Every day we are made conscious of our own race and status in society by a host of peers and judges in a range of venues. And even if we never have to endure an altercation with the police, we still are acutely aware of how easily we can be made to feel like niggers: our gait, tone, behavior, our proximity to valuables (or more valuable people) is scrutinized. And our choice to accept this reality and conform to earn that eye contact, that begrudging customer service or that success in hailing a cab is related to this issue of brutality, because it is an assault on our citizenship and very humanity.
“Contagious shooting” may very well be a legitimate assessment of the events that culminated in Sean Bell’s death hours before his wedding. But it is symptomatic of something larger that undoubtedly correlates to when such contagions most often occur and to what degree. If there is a presumption of guilt or reason to fear or distrust someone irrespective of context, that itself is a crime; it represents the psychological brutality and ubiquity of institutional racism.

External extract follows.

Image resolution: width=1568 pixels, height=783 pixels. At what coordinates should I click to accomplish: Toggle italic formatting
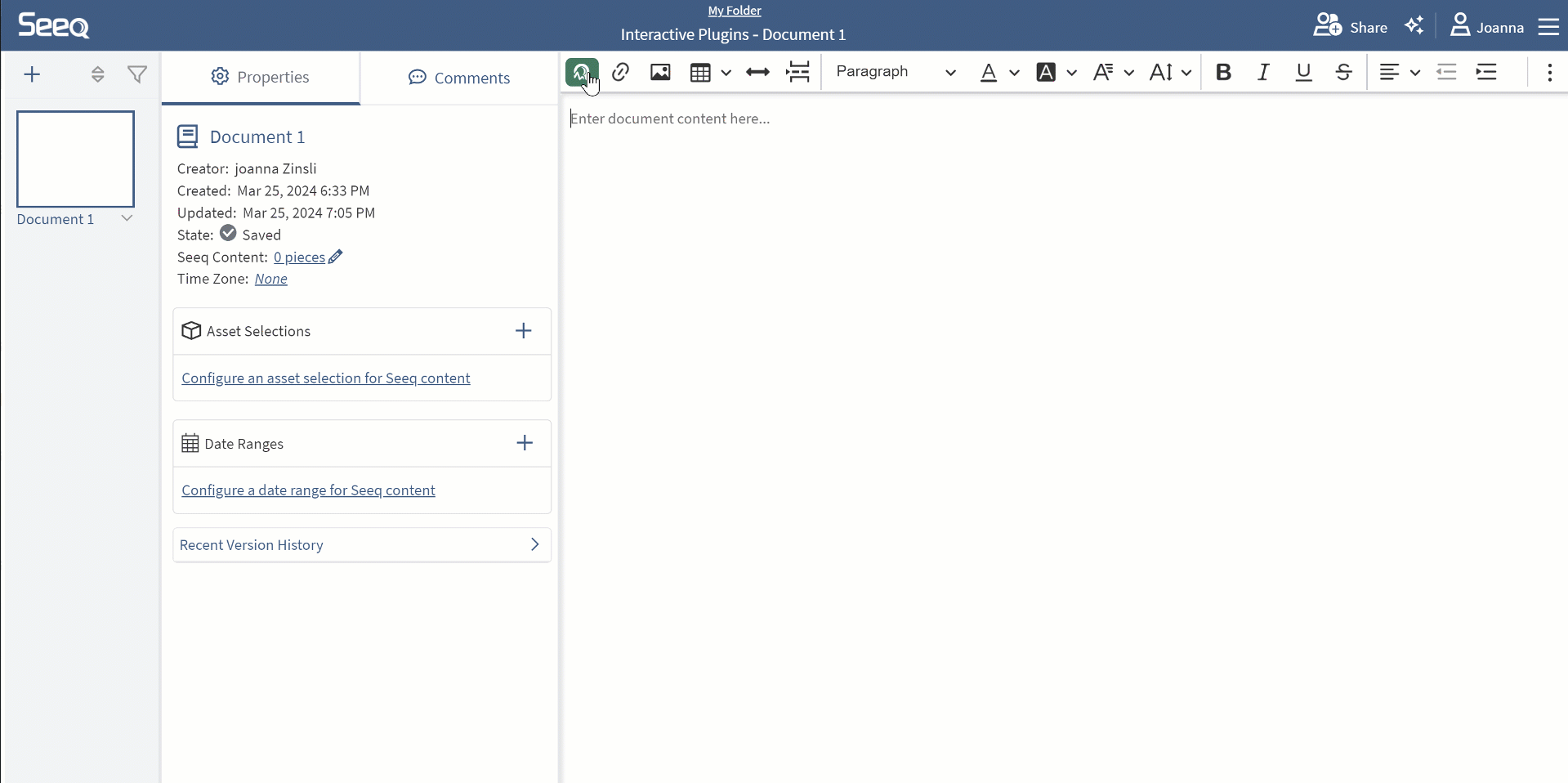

But perhaps institutional racism sounds a bit too harsh for the thin-skinned mainstream media, the proxy of our willfully ignorant body politic. Society prefers what is in essence “situational racism” that dissolves with a well-placed, well-timed apology to the right brokers of contrition. “Some of my best friends are black.” “I was drunk.” “He had a wallet.” All socially acceptable mitigators of brutal speech are deftly untethered from their more vile origins, too shameful and heavy for those most complicit to bare. But the weight of its impact never lessens on those of us who do not have a choice as long as we’re breathing while black.